Aim of the task: For the entries that follow, restate word for word the line containing "Screen dimensions: 588x203", the line containing "Given: Click the pencil edit icon", and every line that lies between them.

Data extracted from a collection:
►

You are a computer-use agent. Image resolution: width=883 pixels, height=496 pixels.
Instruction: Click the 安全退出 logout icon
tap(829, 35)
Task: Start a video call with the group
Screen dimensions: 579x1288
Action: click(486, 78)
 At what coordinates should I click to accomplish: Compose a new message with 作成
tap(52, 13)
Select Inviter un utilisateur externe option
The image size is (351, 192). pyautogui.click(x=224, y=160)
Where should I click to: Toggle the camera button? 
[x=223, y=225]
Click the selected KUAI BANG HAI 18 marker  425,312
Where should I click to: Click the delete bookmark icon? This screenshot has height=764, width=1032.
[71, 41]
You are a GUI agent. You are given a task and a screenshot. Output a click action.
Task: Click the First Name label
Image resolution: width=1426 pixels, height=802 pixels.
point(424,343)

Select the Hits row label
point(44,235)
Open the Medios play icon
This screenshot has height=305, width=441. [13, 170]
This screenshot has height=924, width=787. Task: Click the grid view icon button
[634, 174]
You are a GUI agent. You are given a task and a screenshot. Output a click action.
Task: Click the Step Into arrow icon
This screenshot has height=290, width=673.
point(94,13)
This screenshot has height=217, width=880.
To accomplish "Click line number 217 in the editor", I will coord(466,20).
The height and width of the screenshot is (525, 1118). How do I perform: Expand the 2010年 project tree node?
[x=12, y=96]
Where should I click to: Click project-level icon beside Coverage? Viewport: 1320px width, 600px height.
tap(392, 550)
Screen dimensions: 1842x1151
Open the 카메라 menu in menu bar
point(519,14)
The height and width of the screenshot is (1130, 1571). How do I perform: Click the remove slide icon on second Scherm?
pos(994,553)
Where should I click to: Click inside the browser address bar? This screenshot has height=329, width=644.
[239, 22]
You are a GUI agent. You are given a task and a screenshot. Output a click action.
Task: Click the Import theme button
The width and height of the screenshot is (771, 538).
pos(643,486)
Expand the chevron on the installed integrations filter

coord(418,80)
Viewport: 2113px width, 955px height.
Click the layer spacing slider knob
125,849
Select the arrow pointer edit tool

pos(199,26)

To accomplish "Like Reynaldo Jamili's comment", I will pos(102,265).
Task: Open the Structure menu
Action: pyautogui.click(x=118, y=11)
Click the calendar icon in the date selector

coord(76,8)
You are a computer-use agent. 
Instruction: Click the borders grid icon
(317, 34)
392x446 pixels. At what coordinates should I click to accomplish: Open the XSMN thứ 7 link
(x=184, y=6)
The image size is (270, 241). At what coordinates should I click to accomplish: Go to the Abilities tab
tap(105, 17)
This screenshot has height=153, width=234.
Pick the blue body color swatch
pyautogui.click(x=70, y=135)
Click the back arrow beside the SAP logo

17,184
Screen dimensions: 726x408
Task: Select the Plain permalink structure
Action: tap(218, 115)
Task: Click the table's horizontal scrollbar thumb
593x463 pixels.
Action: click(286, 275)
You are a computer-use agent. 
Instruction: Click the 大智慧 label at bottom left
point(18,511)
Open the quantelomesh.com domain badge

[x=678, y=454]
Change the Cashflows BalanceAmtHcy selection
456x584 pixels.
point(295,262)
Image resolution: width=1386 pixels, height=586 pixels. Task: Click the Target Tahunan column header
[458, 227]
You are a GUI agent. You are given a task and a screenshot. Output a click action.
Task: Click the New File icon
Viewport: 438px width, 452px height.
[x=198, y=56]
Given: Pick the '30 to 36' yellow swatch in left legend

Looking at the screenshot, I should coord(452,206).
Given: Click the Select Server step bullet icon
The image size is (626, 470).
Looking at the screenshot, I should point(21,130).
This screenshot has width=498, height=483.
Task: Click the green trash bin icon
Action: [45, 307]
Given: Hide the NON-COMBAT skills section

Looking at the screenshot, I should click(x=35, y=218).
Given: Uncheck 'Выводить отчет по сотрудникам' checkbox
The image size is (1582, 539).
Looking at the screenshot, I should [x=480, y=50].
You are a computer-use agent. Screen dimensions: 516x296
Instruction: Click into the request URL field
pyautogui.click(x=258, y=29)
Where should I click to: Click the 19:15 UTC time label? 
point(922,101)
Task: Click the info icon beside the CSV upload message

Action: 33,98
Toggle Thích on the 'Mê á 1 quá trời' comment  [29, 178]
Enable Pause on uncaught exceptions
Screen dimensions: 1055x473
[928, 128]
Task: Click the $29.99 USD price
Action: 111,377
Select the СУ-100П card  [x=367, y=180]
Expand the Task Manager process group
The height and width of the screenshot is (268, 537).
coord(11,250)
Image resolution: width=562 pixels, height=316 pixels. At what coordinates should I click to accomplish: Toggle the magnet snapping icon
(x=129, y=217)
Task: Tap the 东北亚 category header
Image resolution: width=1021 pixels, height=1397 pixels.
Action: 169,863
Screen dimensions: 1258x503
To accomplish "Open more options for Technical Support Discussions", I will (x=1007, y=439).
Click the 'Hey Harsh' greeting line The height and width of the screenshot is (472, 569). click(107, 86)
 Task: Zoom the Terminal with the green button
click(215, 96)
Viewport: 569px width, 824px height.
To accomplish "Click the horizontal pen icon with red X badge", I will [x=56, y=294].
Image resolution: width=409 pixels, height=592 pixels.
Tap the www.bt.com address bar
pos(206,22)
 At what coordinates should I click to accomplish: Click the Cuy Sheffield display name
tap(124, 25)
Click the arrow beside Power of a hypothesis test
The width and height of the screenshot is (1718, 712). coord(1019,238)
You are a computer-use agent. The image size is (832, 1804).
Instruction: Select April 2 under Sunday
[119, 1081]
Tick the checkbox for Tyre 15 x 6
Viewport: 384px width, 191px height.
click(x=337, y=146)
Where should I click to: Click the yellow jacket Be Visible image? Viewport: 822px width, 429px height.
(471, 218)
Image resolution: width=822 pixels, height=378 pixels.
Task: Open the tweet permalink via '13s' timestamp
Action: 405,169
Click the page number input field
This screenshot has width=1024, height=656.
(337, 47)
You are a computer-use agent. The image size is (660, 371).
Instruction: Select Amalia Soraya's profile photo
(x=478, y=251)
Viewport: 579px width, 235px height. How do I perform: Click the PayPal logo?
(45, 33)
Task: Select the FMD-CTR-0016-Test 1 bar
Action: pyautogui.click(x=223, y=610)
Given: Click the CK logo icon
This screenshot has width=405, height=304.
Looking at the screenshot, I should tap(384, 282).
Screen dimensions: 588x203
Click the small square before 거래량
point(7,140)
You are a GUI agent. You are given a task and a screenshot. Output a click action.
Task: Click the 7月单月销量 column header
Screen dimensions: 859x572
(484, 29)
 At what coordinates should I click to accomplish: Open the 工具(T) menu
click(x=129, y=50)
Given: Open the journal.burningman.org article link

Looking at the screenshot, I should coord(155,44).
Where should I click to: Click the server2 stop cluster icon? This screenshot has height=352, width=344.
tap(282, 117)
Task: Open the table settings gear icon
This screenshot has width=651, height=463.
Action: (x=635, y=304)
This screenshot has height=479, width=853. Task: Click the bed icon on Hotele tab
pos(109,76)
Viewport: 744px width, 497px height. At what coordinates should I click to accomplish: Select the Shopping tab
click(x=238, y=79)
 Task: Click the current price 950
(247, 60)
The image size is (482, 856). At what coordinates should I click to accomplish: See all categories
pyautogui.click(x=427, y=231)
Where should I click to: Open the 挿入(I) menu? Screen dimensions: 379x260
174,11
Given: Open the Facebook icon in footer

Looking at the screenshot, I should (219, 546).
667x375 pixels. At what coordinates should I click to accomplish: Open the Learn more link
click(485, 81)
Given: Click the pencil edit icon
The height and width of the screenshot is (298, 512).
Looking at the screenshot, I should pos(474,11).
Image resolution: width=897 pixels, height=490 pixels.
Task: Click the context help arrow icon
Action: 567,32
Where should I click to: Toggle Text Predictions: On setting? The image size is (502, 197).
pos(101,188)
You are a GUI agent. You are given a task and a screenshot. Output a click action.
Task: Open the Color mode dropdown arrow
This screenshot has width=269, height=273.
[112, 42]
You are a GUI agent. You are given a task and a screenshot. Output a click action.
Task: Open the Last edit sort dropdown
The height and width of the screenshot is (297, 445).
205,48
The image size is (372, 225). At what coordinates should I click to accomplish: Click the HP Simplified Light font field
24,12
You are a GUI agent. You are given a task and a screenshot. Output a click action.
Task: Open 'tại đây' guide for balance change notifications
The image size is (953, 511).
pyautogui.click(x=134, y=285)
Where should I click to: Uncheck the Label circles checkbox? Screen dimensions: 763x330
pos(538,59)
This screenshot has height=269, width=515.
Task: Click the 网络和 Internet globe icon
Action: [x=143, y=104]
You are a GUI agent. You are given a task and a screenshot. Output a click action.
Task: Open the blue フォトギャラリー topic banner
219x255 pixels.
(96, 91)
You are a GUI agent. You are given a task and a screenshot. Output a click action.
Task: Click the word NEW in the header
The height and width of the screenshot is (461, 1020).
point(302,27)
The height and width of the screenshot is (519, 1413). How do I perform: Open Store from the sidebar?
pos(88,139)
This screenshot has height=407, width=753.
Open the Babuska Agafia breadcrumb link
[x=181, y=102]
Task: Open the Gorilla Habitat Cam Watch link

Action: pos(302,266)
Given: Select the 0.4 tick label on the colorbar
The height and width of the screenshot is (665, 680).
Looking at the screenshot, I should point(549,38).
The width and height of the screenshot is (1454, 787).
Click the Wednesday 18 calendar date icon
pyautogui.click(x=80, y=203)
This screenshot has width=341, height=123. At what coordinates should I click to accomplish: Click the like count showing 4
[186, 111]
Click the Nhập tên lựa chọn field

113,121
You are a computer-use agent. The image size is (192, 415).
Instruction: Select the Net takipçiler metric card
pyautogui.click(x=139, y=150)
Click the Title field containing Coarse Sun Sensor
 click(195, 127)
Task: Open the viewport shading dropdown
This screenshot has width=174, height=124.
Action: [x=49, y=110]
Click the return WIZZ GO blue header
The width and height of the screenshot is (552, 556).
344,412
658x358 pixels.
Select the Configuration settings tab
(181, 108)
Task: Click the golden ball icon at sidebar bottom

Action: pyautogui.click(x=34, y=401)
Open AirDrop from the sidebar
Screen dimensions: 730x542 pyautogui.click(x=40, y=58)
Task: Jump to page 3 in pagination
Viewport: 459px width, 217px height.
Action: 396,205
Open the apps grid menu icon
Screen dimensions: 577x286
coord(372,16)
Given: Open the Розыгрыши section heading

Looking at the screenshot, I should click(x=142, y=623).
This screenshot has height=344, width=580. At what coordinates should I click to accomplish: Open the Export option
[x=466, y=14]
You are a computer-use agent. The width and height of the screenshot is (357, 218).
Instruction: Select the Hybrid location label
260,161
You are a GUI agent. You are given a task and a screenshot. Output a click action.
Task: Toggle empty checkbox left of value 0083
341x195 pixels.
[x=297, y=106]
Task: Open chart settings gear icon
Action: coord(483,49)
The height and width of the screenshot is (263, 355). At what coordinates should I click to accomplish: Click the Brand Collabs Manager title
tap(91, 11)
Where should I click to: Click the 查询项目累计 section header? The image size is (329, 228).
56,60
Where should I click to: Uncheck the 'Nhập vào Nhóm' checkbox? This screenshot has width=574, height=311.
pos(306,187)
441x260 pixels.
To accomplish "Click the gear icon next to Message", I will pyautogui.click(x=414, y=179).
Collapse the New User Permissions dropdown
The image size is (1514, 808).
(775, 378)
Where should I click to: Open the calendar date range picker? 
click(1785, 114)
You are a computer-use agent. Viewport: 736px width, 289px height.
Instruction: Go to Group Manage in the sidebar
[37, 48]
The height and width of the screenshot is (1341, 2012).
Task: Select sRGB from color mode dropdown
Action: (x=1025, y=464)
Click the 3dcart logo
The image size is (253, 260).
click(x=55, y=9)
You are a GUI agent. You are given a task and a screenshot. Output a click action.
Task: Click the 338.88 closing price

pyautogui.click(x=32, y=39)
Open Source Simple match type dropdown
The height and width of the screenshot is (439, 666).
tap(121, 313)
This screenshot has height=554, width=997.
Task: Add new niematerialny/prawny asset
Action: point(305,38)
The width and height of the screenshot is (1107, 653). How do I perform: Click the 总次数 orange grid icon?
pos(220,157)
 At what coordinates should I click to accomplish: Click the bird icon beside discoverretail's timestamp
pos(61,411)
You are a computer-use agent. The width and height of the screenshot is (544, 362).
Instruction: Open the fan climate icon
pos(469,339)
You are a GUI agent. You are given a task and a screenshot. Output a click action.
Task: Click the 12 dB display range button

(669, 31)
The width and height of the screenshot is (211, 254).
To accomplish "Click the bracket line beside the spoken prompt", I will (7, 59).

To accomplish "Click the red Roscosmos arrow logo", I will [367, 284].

◄

Answer area:
Screen dimensions: 588x203
Click the small square before 거래량
point(7,140)
You are a GUI agent. You are given a task and a screenshot. Output a click action.
Task: Click the 7月单月销量 column header
Screen dimensions: 859x572
(484, 29)
 At what coordinates should I click to accomplish: Open the 工具(T) menu
click(x=129, y=50)
Given: Open the journal.burningman.org article link

Looking at the screenshot, I should coord(155,44).
Where should I click to: Click the server2 stop cluster icon? This screenshot has height=352, width=344.
tap(282, 117)
Task: Open the table settings gear icon
This screenshot has width=651, height=463.
Action: (x=635, y=304)
This screenshot has height=479, width=853. Task: Click the bed icon on Hotele tab
pos(109,76)
Viewport: 744px width, 497px height. At what coordinates should I click to accomplish: Select the Shopping tab
click(x=238, y=79)
 Task: Click the current price 950
(247, 60)
The image size is (482, 856). At what coordinates should I click to accomplish: See all categories
pyautogui.click(x=427, y=231)
Where should I click to: Open the 挿入(I) menu? Screen dimensions: 379x260
174,11
Given: Open the Facebook icon in footer

Looking at the screenshot, I should (219, 546).
667x375 pixels. At what coordinates should I click to accomplish: Open the Learn more link
click(485, 81)
Given: Click the pencil edit icon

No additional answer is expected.